**Problem to solve:** For each line of the data below, test for "magnifier". Report only the number of lines that pass.

(Stored data)

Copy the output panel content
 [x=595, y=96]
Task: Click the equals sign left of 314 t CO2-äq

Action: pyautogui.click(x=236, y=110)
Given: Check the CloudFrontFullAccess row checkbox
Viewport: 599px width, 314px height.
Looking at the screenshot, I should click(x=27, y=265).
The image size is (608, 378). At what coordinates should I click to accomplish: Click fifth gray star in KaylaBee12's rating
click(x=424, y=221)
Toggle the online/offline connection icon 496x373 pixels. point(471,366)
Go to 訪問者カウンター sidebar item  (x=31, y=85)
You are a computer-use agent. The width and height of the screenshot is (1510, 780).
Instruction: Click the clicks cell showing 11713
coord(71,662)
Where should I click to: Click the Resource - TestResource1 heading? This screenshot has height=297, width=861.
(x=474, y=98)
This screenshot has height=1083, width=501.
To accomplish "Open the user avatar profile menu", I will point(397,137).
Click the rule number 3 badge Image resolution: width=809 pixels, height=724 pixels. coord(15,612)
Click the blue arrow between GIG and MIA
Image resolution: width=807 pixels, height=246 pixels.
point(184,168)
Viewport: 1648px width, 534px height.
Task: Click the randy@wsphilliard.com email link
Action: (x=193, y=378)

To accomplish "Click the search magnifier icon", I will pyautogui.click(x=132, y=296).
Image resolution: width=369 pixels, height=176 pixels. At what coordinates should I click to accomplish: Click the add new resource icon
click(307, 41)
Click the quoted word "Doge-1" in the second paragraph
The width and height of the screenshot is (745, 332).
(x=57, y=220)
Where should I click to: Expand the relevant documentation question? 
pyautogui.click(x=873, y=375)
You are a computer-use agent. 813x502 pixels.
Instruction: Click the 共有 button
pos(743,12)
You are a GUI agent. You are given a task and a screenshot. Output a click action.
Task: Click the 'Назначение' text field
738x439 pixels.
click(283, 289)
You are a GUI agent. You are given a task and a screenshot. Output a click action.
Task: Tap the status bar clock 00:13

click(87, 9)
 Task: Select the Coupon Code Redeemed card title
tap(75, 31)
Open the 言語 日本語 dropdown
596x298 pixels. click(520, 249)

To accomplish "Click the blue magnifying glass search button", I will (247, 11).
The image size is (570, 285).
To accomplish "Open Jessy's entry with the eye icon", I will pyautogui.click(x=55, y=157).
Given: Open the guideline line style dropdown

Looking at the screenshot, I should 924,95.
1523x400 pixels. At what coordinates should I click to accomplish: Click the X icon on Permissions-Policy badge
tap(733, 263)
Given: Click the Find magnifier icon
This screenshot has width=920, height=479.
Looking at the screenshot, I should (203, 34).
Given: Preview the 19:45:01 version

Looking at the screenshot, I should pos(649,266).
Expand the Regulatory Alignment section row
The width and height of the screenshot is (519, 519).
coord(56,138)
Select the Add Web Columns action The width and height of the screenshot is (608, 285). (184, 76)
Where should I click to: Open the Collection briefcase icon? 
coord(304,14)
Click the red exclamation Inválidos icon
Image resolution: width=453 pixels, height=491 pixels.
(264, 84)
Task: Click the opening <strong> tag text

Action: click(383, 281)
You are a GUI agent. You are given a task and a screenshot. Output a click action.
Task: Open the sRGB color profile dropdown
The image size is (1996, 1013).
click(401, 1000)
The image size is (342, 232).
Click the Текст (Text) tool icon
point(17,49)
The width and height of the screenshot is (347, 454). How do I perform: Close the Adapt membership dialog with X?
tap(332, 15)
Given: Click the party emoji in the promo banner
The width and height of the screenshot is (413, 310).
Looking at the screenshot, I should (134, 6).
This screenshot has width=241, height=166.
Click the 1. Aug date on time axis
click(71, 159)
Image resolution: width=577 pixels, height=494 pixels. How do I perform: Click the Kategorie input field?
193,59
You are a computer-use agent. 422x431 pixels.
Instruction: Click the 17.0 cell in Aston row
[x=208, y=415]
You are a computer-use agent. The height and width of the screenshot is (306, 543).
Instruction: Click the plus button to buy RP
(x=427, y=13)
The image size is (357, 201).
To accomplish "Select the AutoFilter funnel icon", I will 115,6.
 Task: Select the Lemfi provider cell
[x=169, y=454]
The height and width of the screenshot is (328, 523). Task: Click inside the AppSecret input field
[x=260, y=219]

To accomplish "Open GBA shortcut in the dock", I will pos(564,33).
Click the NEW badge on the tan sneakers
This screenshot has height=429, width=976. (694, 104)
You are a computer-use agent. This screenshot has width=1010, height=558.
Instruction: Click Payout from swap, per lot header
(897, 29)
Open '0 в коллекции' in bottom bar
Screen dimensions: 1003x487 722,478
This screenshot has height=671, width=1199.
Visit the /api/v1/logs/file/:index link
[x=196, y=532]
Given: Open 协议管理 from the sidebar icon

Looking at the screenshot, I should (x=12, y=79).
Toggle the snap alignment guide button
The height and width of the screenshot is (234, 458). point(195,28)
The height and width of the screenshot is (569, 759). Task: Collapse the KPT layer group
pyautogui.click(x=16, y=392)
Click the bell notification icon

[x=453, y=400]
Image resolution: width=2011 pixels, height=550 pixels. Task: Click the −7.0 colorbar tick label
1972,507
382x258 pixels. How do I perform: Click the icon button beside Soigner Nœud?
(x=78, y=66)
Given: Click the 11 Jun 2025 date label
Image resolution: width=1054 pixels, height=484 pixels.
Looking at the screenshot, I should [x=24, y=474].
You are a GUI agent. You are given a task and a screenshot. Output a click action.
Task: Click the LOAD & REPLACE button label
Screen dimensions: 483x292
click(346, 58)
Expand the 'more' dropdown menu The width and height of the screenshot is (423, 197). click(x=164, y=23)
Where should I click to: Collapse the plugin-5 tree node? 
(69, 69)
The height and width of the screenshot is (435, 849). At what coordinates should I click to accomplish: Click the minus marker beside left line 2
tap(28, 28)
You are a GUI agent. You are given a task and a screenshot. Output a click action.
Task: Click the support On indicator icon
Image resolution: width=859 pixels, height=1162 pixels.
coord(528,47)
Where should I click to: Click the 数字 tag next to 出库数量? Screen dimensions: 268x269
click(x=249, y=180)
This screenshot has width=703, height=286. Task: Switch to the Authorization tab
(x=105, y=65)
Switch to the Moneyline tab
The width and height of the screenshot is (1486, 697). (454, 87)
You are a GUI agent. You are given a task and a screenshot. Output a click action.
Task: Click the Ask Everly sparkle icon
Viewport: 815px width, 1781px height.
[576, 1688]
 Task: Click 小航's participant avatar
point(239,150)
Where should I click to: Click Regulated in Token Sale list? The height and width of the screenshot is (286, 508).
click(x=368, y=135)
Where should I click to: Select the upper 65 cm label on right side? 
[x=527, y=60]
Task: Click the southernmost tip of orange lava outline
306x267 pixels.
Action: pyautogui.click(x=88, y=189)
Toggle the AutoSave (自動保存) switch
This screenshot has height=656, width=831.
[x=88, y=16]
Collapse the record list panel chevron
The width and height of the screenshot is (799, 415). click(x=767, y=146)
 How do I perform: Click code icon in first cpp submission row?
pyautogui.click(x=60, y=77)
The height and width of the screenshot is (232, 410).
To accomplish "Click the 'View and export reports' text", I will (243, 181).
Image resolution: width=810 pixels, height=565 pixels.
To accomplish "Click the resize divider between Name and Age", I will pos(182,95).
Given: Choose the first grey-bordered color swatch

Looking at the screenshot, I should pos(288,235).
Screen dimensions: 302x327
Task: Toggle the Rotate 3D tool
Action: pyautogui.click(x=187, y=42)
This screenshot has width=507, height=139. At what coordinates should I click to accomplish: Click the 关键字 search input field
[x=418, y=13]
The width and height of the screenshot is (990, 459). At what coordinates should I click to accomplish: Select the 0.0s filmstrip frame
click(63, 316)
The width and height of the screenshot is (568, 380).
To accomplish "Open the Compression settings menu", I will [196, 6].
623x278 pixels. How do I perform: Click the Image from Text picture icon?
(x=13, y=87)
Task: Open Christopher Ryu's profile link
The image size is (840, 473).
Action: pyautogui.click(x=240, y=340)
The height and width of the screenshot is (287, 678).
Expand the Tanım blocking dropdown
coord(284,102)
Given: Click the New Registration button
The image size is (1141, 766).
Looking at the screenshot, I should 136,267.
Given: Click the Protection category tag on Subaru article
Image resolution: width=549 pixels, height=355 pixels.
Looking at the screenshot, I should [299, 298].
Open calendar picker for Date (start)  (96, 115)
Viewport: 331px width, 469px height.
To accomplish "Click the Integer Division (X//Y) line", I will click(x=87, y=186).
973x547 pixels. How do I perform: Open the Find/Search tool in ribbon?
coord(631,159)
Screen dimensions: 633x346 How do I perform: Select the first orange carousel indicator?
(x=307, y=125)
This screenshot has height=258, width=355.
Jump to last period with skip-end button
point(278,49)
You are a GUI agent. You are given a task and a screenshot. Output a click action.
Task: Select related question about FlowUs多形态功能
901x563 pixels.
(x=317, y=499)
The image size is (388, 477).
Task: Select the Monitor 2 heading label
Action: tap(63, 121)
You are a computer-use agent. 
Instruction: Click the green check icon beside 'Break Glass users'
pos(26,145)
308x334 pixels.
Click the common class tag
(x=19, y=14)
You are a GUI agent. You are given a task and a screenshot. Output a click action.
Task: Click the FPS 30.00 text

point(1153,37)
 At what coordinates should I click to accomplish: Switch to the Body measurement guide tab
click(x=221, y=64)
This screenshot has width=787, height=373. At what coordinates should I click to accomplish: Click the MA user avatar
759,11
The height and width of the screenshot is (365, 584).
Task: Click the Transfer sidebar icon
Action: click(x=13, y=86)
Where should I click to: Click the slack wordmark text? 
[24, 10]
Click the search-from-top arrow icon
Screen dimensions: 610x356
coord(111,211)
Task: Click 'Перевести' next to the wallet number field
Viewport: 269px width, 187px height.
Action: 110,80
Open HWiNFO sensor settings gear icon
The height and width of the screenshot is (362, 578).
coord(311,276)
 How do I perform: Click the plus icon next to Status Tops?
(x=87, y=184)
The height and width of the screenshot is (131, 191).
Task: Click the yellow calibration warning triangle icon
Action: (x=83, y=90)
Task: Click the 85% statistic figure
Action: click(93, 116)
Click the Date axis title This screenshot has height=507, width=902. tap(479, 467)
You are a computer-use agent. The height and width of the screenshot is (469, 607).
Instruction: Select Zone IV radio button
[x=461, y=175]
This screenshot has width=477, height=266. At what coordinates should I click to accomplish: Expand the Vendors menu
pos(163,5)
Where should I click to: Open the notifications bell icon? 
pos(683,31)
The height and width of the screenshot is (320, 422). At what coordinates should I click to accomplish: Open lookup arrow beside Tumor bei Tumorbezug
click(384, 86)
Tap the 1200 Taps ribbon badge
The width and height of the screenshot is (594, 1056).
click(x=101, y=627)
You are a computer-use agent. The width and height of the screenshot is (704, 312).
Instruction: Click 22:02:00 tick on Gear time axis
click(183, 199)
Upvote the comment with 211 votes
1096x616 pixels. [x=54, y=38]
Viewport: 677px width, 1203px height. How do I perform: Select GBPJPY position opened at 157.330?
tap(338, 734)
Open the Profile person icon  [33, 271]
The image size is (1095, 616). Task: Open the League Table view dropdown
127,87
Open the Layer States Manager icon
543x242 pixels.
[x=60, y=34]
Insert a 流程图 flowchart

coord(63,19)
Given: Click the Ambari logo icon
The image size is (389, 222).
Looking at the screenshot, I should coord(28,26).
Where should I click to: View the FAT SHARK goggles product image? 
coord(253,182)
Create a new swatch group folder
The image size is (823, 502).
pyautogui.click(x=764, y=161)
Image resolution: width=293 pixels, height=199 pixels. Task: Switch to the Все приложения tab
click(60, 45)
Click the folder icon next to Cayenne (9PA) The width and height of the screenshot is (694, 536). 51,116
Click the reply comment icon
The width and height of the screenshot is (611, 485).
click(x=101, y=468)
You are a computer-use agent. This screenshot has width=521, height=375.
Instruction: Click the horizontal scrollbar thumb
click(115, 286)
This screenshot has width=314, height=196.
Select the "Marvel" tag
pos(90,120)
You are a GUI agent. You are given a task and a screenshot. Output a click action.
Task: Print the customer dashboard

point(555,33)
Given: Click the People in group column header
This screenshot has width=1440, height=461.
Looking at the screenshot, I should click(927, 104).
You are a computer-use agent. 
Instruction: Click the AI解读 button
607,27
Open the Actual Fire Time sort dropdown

**Response to the task:** 2